### Extracted records:
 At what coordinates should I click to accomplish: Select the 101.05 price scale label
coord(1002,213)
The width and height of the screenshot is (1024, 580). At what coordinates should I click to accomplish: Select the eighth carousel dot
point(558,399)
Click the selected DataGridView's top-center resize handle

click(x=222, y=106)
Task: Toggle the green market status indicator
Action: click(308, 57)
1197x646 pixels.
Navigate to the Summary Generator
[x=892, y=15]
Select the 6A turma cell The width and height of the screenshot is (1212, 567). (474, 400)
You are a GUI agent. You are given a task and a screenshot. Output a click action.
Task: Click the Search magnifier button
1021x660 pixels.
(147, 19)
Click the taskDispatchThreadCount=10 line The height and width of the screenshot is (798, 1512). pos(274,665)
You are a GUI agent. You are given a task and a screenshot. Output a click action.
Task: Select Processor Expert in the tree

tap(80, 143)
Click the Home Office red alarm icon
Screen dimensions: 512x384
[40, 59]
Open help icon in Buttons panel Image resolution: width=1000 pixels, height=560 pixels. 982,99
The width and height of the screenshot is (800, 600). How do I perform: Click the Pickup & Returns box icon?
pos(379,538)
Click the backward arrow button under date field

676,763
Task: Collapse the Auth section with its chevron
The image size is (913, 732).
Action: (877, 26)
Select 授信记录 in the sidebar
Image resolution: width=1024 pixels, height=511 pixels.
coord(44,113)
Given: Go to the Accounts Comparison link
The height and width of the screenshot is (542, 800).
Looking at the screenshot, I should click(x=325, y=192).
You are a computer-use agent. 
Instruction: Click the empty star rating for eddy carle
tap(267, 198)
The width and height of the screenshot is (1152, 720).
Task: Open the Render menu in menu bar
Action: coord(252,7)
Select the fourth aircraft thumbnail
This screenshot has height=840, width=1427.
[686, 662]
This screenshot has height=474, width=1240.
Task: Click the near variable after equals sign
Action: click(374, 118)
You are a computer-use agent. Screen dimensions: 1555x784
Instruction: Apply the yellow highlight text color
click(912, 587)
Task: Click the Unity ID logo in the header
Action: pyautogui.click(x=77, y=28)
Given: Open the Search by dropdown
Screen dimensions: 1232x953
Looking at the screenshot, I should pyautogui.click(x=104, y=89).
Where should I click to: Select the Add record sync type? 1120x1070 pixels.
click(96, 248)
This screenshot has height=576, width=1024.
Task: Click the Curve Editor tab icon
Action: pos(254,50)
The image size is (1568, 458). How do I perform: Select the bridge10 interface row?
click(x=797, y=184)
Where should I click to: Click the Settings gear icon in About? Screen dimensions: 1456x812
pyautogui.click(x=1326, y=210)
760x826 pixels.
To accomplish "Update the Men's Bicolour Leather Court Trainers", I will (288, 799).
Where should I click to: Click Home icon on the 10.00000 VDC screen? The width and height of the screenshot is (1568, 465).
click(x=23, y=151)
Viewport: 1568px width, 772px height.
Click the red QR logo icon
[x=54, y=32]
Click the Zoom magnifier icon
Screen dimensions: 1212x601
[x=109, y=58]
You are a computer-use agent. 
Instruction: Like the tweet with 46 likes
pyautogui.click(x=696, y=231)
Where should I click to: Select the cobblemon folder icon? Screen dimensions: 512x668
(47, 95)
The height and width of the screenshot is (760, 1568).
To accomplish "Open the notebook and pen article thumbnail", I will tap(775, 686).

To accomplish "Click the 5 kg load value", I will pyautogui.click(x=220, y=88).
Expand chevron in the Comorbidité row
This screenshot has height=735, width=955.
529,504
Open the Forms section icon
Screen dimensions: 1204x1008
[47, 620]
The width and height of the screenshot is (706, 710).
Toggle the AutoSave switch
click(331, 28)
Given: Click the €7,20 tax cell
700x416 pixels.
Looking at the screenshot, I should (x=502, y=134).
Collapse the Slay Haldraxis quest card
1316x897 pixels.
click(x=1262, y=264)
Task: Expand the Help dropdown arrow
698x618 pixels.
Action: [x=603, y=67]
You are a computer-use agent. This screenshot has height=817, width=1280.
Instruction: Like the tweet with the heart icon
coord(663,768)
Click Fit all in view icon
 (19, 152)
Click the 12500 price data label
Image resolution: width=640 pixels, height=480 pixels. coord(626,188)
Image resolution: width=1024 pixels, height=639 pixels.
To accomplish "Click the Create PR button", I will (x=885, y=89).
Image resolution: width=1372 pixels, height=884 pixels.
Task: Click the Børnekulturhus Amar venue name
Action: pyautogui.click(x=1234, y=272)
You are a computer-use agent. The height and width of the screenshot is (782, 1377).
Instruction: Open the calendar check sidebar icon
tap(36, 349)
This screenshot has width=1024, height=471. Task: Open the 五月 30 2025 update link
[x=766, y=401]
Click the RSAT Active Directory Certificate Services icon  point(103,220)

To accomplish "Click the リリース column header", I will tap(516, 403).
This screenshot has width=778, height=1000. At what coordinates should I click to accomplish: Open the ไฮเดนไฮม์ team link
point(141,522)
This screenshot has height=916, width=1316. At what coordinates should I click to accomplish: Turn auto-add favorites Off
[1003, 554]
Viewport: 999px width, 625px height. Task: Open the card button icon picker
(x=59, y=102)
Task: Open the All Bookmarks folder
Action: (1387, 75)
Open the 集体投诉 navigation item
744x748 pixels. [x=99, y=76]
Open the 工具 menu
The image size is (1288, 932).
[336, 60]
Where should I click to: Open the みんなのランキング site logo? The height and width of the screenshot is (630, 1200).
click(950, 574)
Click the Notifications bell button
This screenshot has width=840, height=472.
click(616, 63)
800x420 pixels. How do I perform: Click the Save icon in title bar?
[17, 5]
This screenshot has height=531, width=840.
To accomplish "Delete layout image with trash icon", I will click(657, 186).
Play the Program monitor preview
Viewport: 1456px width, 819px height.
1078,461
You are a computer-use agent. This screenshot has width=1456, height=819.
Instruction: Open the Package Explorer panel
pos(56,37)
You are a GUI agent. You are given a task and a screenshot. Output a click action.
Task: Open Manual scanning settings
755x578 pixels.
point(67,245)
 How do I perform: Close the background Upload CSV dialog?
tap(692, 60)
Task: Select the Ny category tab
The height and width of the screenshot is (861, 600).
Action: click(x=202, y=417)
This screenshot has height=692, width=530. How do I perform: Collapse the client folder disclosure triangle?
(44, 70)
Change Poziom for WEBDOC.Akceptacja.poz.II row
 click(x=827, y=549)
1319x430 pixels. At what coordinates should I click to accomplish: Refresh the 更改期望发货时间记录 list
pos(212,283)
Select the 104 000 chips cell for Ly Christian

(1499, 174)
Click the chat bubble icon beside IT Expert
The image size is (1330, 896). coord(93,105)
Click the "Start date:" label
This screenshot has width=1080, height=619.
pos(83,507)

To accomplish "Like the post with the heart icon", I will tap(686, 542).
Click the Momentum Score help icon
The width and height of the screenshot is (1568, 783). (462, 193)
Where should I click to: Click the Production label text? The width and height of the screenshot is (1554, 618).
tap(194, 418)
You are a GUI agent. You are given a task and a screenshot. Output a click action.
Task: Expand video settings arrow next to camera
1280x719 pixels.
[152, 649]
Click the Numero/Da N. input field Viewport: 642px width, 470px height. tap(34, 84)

### Exercise directions:
All of the entries above must be transcribed exactly.

### Solution to this problem:
 At what coordinates should I click to accomplish: Select the 101.05 price scale label
coord(1002,213)
The width and height of the screenshot is (1024, 580). At what coordinates should I click to accomplish: Select the eighth carousel dot
point(558,399)
Click the selected DataGridView's top-center resize handle

click(x=222, y=106)
Task: Toggle the green market status indicator
Action: click(308, 57)
1197x646 pixels.
Navigate to the Summary Generator
[x=892, y=15]
Select the 6A turma cell The width and height of the screenshot is (1212, 567). (474, 400)
You are a GUI agent. You are given a task and a screenshot. Output a click action.
Task: Click the Search magnifier button
1021x660 pixels.
(147, 19)
Click the taskDispatchThreadCount=10 line The height and width of the screenshot is (798, 1512). pos(274,665)
You are a GUI agent. You are given a task and a screenshot. Output a click action.
Task: Select Processor Expert in the tree

tap(80, 143)
Click the Home Office red alarm icon
Screen dimensions: 512x384
[40, 59]
Open help icon in Buttons panel Image resolution: width=1000 pixels, height=560 pixels. 982,99
The width and height of the screenshot is (800, 600). How do I perform: Click the Pickup & Returns box icon?
pos(379,538)
Click the backward arrow button under date field

676,763
Task: Collapse the Auth section with its chevron
The image size is (913, 732).
Action: (877, 26)
Select 授信记录 in the sidebar
Image resolution: width=1024 pixels, height=511 pixels.
coord(44,113)
Given: Go to the Accounts Comparison link
The height and width of the screenshot is (542, 800).
Looking at the screenshot, I should click(x=325, y=192).
You are a computer-use agent. 
Instruction: Click the empty star rating for eddy carle
tap(267, 198)
The width and height of the screenshot is (1152, 720).
Task: Open the Render menu in menu bar
Action: coord(252,7)
Select the fourth aircraft thumbnail
This screenshot has height=840, width=1427.
[686, 662]
This screenshot has height=474, width=1240.
Task: Click the near variable after equals sign
Action: click(374, 118)
You are a computer-use agent. Screen dimensions: 1555x784
Instruction: Apply the yellow highlight text color
click(912, 587)
Task: Click the Unity ID logo in the header
Action: pyautogui.click(x=77, y=28)
Given: Open the Search by dropdown
Screen dimensions: 1232x953
Looking at the screenshot, I should pyautogui.click(x=104, y=89).
Where should I click to: Select the Add record sync type? 1120x1070 pixels.
click(96, 248)
This screenshot has height=576, width=1024.
Task: Click the Curve Editor tab icon
Action: pos(254,50)
The image size is (1568, 458). How do I perform: Select the bridge10 interface row?
click(x=797, y=184)
Where should I click to: Click the Settings gear icon in About? Screen dimensions: 1456x812
pyautogui.click(x=1326, y=210)
760x826 pixels.
To accomplish "Update the Men's Bicolour Leather Court Trainers", I will (288, 799).
Where should I click to: Click Home icon on the 10.00000 VDC screen? The width and height of the screenshot is (1568, 465).
click(x=23, y=151)
Viewport: 1568px width, 772px height.
Click the red QR logo icon
[x=54, y=32]
Click the Zoom magnifier icon
Screen dimensions: 1212x601
[x=109, y=58]
You are a computer-use agent. 
Instruction: Like the tweet with 46 likes
pyautogui.click(x=696, y=231)
Where should I click to: Select the cobblemon folder icon? Screen dimensions: 512x668
(47, 95)
The height and width of the screenshot is (760, 1568).
To accomplish "Open the notebook and pen article thumbnail", I will tap(775, 686).

To accomplish "Click the 5 kg load value", I will pyautogui.click(x=220, y=88).
Expand chevron in the Comorbidité row
This screenshot has height=735, width=955.
529,504
Open the Forms section icon
Screen dimensions: 1204x1008
[47, 620]
The width and height of the screenshot is (706, 710).
Toggle the AutoSave switch
click(331, 28)
Given: Click the €7,20 tax cell
700x416 pixels.
Looking at the screenshot, I should (x=502, y=134).
Collapse the Slay Haldraxis quest card
1316x897 pixels.
click(x=1262, y=264)
Task: Expand the Help dropdown arrow
698x618 pixels.
Action: [x=603, y=67]
You are a computer-use agent. This screenshot has height=817, width=1280.
Instruction: Like the tweet with the heart icon
coord(663,768)
Click Fit all in view icon
 (19, 152)
Click the 12500 price data label
Image resolution: width=640 pixels, height=480 pixels. coord(626,188)
Image resolution: width=1024 pixels, height=639 pixels.
To accomplish "Click the Create PR button", I will (x=885, y=89).
Image resolution: width=1372 pixels, height=884 pixels.
Task: Click the Børnekulturhus Amar venue name
Action: pyautogui.click(x=1234, y=272)
You are a computer-use agent. The height and width of the screenshot is (782, 1377).
Instruction: Open the calendar check sidebar icon
tap(36, 349)
This screenshot has width=1024, height=471. Task: Open the 五月 30 2025 update link
[x=766, y=401]
Click the RSAT Active Directory Certificate Services icon  point(103,220)

To accomplish "Click the リリース column header", I will tap(516, 403).
This screenshot has width=778, height=1000. At what coordinates should I click to accomplish: Open the ไฮเดนไฮม์ team link
point(141,522)
This screenshot has height=916, width=1316. At what coordinates should I click to accomplish: Turn auto-add favorites Off
[1003, 554]
Viewport: 999px width, 625px height. Task: Open the card button icon picker
(x=59, y=102)
Task: Open the All Bookmarks folder
Action: (1387, 75)
Open the 集体投诉 navigation item
744x748 pixels. [x=99, y=76]
Open the 工具 menu
The image size is (1288, 932).
[336, 60]
Where should I click to: Open the みんなのランキング site logo? The height and width of the screenshot is (630, 1200).
click(950, 574)
Click the Notifications bell button
This screenshot has width=840, height=472.
click(616, 63)
800x420 pixels. How do I perform: Click the Save icon in title bar?
[17, 5]
This screenshot has height=531, width=840.
To accomplish "Delete layout image with trash icon", I will click(657, 186).
Play the Program monitor preview
Viewport: 1456px width, 819px height.
1078,461
You are a computer-use agent. This screenshot has width=1456, height=819.
Instruction: Open the Package Explorer panel
pos(56,37)
You are a GUI agent. You are given a task and a screenshot. Output a click action.
Task: Open Manual scanning settings
755x578 pixels.
point(67,245)
 How do I perform: Close the background Upload CSV dialog?
tap(692, 60)
Task: Select the Ny category tab
The height and width of the screenshot is (861, 600).
Action: click(x=202, y=417)
This screenshot has height=692, width=530. How do I perform: Collapse the client folder disclosure triangle?
(44, 70)
Change Poziom for WEBDOC.Akceptacja.poz.II row
 click(x=827, y=549)
1319x430 pixels. At what coordinates should I click to accomplish: Refresh the 更改期望发货时间记录 list
pos(212,283)
Select the 104 000 chips cell for Ly Christian

(1499, 174)
Click the chat bubble icon beside IT Expert
The image size is (1330, 896). coord(93,105)
Click the "Start date:" label
This screenshot has width=1080, height=619.
pos(83,507)

To accomplish "Like the post with the heart icon", I will tap(686, 542).
Click the Momentum Score help icon
The width and height of the screenshot is (1568, 783). (462, 193)
Where should I click to: Click the Production label text? The width and height of the screenshot is (1554, 618).
tap(194, 418)
You are a GUI agent. You are given a task and a screenshot. Output a click action.
Task: Expand video settings arrow next to camera
1280x719 pixels.
[152, 649]
Click the Numero/Da N. input field Viewport: 642px width, 470px height. tap(34, 84)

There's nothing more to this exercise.